Subtle theme bugs are still subtle. If dark mode is mostly right but one specific card kept a white background, a high-level "the page is in dark mode" assertion can pass while the bug ships. Write per-region assertions for the surfaces you care about, and lean on screenshots so a reviewer catches what the assertions did not name.

Non-determinism is real. An agent reasons, and reasoning varies run to run more than a hardcoded selector does. For a flow this short the variance is small but not zero; budget for the occasional re-run and prefer relational assertions, which have the widest margin.

None of this makes BrowserBash a bad fit for theme testing. It makes it a state and behavior tool, which is exactly what most theme bugs are. Reach for pixel diffing, contrast auditing, and media emulation as complements, not competitors.

FAQ

How do I test that a dark mode toggle persists after a page reload?

Add explicit reload steps to your test and re-assert the visible state afterward. In a *_test.md file, switch to dark mode, then add a step like "Reload the page" followed by "Confirm the page is still in dark mode." For per-user persistence (a server-stored preference), go further: log out and log back in, then confirm the theme survived a fresh session. The agent re-observes the rendered page after each reload, so it is checking what the user would actually see, not a cached value. This reload-and-recheck pattern is the single most important part of a theme test, and it is the step most hand-written toggle tests skip.

Can an AI agent check the exact dark mode colors?

No, and you should not ask it to. An AI agent reliably confirms relational visual state ("the background went dark, the text is light and readable") but is the wrong tool for absolute color assertions like "this surface is exactly #0d1117." For byte-exact token verification, use a dedicated visual-regression tool with a pinned baseline. The healthy split is to let the agent confirm the theme switched and remains usable, and let a pixel-diff platform guard the exact values. Keep your English assertions relational and you stay inside the agent's strong zone.

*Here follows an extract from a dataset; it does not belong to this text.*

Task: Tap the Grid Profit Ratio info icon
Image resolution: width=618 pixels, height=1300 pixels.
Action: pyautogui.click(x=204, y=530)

How does the agent find the theme toggle without a CSS selector?

BrowserBash finds elements through the accessibility tree (roles, accessible names, and states like pressed or checked) combined with the DOM, not CSS classes. So it looks for a control that reads like a theme or appearance toggle and is operable, whether that is a <button>, a role="switch" checkbox, or a styled element with correct ARIA. It also handles iframes and Shadow DOM, which matters if your toggle lives inside a web component. Because the agent re-derives the element from the live page on every run, renaming a class or restructuring the markup does not break the test.

Should I use BrowserBash or Playwright for theme testing?

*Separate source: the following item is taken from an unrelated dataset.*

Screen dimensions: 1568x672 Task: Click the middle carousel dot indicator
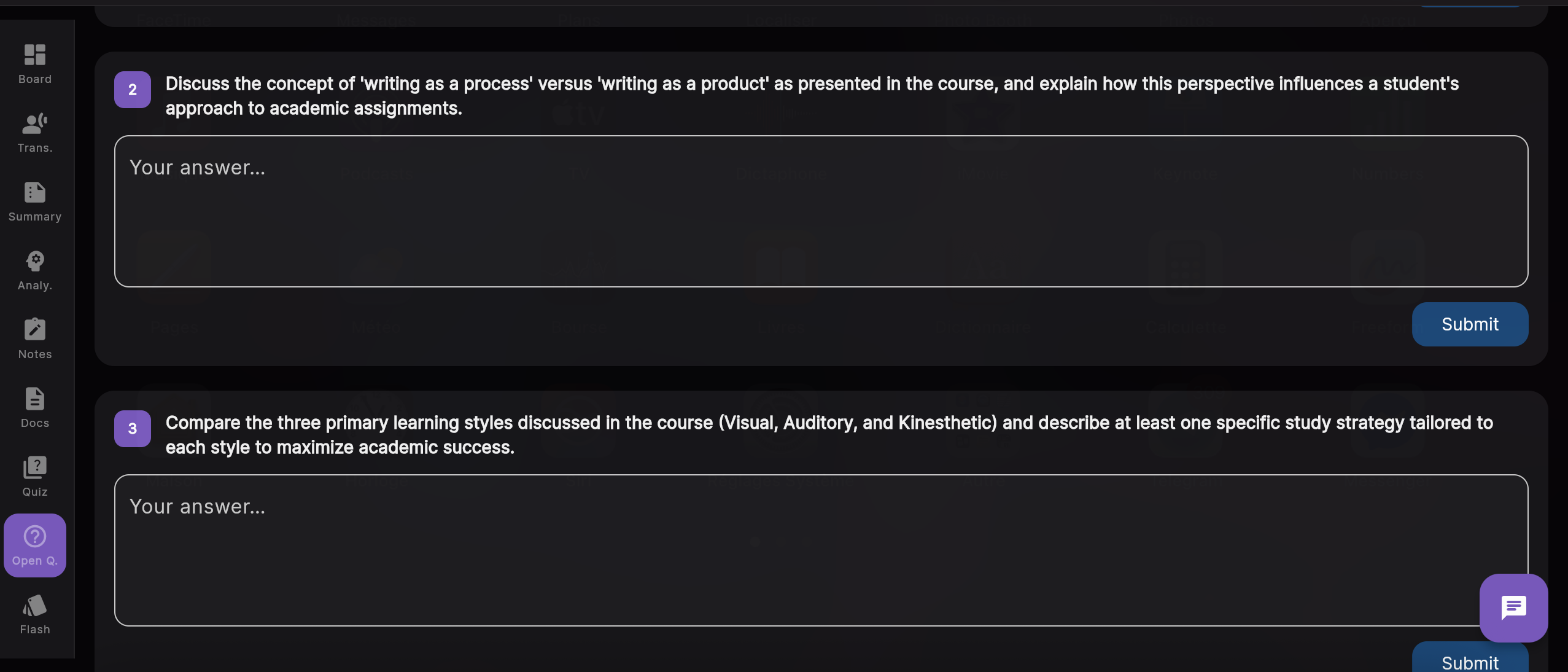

Use both, for different parts. BrowserBash is excellent for the user-visible behavior: did the theme switch, does it persist, does the toggle report the right state, all written in plain English that survives refactors. Playwright is the right tool for the lower-level cases an agent cannot drive, especially page.emulateMedia({ colorScheme: 'dark' }) to test how your app responds to a system preference, and for byte-exact screenshot baselines. They are complementary. A pragmatic suite uses BrowserBash for the behavioral and persistence checks and keeps a couple of targeted Playwright scripts for media emulation and pixel-pinned visuals.

Wrapping up

Testing a dark mode toggle with an AI agent comes down to three moves: flip the control, assert on the visible state rather than a class name, and reload to prove the choice persisted. BrowserBash makes each move a sentence of plain English, finds the toggle through the accessibility tree so renames do not break you, and drops a video plus a Result.md so a human can verify at a glance. Stay relational in your assertions, lean on screenshots for the things assertions cannot name, and hand the pixel-exact and system-preference cases to the tools built for them. Do that and you have a theme test that checks the thing your users actually care about: I clicked it, the page got dark, and it stayed that way.